O inquieto Antônio estava livre. Como estão livres, mesmo que não percebem, os inquietos atores do globo. Libertou-se de suas correntes através do surto, do absurdo. Movido pela fúria dos olhos de Artaud, carregando nos braços uma coroa de anarquista, Tonho se rebelou contra a vida sem graça de fora do espelho e mergulhou pra dentro de si mesmo. “À merda com toda a excelência da ditadura social”, gritava Tonico enquanto estraçalhava a louça da casa, única herança da família, contra o espelho que lhe acorrentava à realidade. No fundo daquele espaço vazio, um francês gargalhava, ria, tocava marimba com os nervos do ator. Era tempo de loucura. Era vento avoando pelo espaço.

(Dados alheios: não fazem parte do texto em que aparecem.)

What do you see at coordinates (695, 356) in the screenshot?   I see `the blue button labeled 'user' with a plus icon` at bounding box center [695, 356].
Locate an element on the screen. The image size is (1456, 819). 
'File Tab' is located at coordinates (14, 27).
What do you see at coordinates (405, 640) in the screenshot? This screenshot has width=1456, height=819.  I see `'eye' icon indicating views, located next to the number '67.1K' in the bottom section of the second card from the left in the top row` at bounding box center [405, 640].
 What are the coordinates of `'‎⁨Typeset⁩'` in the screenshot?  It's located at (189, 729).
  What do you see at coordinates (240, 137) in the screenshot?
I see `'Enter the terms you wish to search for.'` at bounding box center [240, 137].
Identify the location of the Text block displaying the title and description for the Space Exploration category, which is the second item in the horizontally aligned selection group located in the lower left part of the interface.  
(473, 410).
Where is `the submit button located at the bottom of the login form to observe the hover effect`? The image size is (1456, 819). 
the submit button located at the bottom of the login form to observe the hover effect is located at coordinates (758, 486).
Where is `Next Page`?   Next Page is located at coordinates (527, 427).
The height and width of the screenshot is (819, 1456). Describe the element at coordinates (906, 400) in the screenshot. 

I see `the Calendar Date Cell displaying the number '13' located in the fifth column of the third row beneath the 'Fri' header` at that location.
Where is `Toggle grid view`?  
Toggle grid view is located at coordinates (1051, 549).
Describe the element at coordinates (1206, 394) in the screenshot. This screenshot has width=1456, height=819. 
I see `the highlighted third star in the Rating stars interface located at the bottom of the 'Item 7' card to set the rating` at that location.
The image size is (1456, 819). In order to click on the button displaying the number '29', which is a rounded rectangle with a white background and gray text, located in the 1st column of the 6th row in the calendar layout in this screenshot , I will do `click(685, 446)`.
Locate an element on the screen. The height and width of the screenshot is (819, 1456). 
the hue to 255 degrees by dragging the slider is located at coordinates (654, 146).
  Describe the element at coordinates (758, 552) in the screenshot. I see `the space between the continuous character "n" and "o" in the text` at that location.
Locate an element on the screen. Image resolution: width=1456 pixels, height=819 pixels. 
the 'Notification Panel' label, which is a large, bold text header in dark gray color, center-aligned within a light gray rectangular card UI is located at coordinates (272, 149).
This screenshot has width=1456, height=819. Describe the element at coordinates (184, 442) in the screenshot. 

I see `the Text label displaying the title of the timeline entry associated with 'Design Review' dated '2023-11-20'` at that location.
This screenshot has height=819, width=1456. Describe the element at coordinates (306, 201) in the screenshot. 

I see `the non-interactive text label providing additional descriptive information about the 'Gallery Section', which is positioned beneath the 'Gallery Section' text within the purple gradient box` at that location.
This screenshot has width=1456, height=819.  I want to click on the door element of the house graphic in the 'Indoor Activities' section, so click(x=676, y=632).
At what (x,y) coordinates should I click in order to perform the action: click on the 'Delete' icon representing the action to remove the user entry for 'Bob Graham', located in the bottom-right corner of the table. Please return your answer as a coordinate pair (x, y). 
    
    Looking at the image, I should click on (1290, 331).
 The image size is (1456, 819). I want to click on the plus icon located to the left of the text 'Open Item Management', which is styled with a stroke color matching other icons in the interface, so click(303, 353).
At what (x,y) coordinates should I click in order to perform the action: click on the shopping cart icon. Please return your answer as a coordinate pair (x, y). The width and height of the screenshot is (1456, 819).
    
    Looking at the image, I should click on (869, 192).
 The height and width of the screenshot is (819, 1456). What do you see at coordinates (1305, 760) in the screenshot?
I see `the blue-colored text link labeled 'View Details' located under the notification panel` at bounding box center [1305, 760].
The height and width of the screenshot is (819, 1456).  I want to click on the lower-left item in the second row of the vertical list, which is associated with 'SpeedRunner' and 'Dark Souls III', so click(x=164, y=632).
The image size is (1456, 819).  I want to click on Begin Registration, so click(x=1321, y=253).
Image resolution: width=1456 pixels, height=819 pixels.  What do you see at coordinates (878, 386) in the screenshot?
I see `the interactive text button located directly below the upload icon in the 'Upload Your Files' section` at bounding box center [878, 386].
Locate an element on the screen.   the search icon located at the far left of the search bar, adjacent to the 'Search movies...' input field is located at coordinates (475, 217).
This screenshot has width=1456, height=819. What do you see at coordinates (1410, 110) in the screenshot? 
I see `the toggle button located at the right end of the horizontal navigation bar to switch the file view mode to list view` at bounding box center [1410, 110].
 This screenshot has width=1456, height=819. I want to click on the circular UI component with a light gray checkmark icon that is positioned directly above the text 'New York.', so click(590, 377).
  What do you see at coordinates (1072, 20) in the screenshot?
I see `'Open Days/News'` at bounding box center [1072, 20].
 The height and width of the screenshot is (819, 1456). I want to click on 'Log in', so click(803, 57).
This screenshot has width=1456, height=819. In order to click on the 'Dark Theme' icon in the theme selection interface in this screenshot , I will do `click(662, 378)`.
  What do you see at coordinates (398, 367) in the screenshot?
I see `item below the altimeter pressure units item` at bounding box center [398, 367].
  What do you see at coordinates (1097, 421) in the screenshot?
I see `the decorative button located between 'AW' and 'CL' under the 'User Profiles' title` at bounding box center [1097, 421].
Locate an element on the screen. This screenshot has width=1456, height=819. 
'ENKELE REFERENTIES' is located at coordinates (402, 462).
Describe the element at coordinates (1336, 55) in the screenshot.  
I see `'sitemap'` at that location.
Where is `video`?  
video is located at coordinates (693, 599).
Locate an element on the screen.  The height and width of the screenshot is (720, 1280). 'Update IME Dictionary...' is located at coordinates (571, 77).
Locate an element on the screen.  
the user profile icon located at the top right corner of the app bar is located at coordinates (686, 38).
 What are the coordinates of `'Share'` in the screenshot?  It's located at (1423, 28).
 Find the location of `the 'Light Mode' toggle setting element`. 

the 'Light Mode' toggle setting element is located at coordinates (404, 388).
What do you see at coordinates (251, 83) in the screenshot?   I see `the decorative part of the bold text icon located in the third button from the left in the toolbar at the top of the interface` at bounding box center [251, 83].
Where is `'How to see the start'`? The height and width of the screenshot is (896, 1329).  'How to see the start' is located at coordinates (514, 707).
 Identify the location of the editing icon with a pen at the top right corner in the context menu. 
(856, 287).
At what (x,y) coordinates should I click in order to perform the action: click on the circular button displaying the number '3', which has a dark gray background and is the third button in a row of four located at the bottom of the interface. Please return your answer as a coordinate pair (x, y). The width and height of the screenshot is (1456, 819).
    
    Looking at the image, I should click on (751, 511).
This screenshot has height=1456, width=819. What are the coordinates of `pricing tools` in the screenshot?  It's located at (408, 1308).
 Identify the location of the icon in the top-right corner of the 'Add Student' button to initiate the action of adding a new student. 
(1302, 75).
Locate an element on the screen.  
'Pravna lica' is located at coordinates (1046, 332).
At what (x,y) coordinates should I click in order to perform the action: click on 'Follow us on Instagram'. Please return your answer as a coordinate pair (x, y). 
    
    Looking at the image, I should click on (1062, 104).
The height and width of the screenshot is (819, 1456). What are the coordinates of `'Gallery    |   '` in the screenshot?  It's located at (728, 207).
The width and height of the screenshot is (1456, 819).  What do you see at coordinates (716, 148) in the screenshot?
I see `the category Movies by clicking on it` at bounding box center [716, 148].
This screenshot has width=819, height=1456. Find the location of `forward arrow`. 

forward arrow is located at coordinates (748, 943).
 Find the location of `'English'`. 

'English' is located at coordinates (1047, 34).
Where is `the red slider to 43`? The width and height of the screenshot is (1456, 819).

Uma súbita rajada peitou a madeira da porta da sala, que se abriu delicadamente feito fosse um terceiro olho submisso às carícia do acido lisérgico. A razão de Antônio, naquele momento, estava como Napoleão diante de Waterloo. O rapaz ganhou a rua. Partiu com o vento, sem destino, sentindo no cangote o cheiro de ópio e de saudade que exala do fantasma francês que gargalhava ao seu lado. Sem perceber estava ali: de pé, diante do teatro. Sem perceber estava livre, mesmo que tivesse pirado de vez. Mesmo que dali pra frente não fosse mais nada a não ser ator. Desde que se transformasse naquilo que sempre sonhou estava tudo certo. Era ele ali: o homem teatro. Antônio parou um instante. Tirou os sapatos. De pés no chão e sapato em mãos seguiu adiante, mirando o breu daquele templo ao qual se entregava numa espécie de sacrifício humano voluntário.
Antônio, o Tonho, o Tonico da treze, sumiu na escuridão de sua própria história. Naquela noite, por algum motivo, ele não entrou em cena. Não que não estivesse no palco. Não que tenha faltado, não foi isso. Foi diferente, foi mágico. Mesmo hoje é difícil explicar o ocorrido. Ainda hoje apenas algumas poucas crianças acreditam nos mágicos, por isso a historia de Antônio foi encarcerada pelos homens de bem que se concedem o direito de sacramentar a insensatez de homens que desconhecem.
Não houve lei ou capataz capaz de prender ou assassinar todos os homens que pensam e agem de maneira diferente da maioria. Felizmente, nunca haverá. Por mais que se suprima a magia, por mais que tentem nos fazer engolir fórmulas e explicações, nós nunca seremos vencidos pela superioridade da força, nunca. E é isso, e apenas isso, que eles possuem: a força. Quanto a nós, se tudo ruir, ainda nos manteremos atuantes, inquietos, seguindo uma voz que gargalha dentro do nosso peito e sentencia que a tragédia no palco não basta, é preciso reinventar a vida.